In Bukkit, when the permissions API was developed for it, there was a system where a plugin could define what permissions it had and, more importantly, the behaviour of any wildcards. So, if I had the plugin foo, and the permission foo.bar, I could define what permissions would be granted by giving foo.bar.* - I could say foo.bar.baz is true while foo.bar.evil is false. This would then work for the * permission too. As you can see, this meant that admins didn’t actually get all permissions, which defeats the object of getting all permissions.

A good example is Essentials for Bukkit. It had a permission for vanish on login, but because Bukkit had that superperms system, Essentials defined that permission as false even when * was given. So, Essentials did have that permission which wasn’t set by *!

It’s also important to note that in Bukkit, permission inheritance was explicit, so granting foo.bar did not grant foo.bar.baz, you’d have to give foo.bar.* - which might not even work anyway if the plugin set it up that way.

So, in Bukkit, * did not give all permissions, which encouraged the use of a wildcard as a lazy behaviour. A wildcard in any other system would mean everything. It sometimes did unexpected things too - some permission plugins had to have not only negative permissions, but then override permissions that overrode a negative permission! So, you might have ended up with the same permission three times to just give yourself that permission!

What * does in Sponge

In Sponge, giving yourself the * perm does indeed give you every permission. There is no way for a plugin to say that a permission should be excluded from *, because in reality, that makes no sense. In any other sane application, * means everything.

Sponge has implicit inheritance, granting foo.bar does grant foo.bar.baz. This is predictable behaviour. This is why granting the nucleus permission gives all Nucleus permission.

However, this includes the permission nucleus.vanish.onlogin, for example - it’s right that this is a permission (permissions are simply server configurable true/false value stores), and so you give yourself the permission that tell Nucleus the player(s) in question should log in vanished! This is often not what you want, and has to be managed with either negative permissions or more careful use of the permissions in the first place.

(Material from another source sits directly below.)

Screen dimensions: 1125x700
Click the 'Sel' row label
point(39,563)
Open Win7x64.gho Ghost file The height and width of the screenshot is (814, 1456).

Some players have complained that this is a permission in the first place, especially because server owners give * and then complain that it does something that they don’t want. However, on the flip side, other owners have asked for this permission. It’s right that this is a permission because, as I said before, a permission is simply a true/false store.

The * permission wildcard is a practice that was never intended for Sponge. The intention was that there would be no wildcard to discourage this behaviour. Using * is a lazy way to set up your server and gives unexpected results, which was reinforced by bad decisions made for Bukkit.

TL;DR:

If you use the * permission, please do not expect much help. We know there are many functions in Nucleus and there are a lot of permission nodes. We are looking to make this simpler for everyone, but please, don’t work against us by using the wildcard and then complain because you’re vanishing on login. Nucleus provides a simple way to set up admin permissions with a group with the /nucleus setupperms command, which can then be tweaked.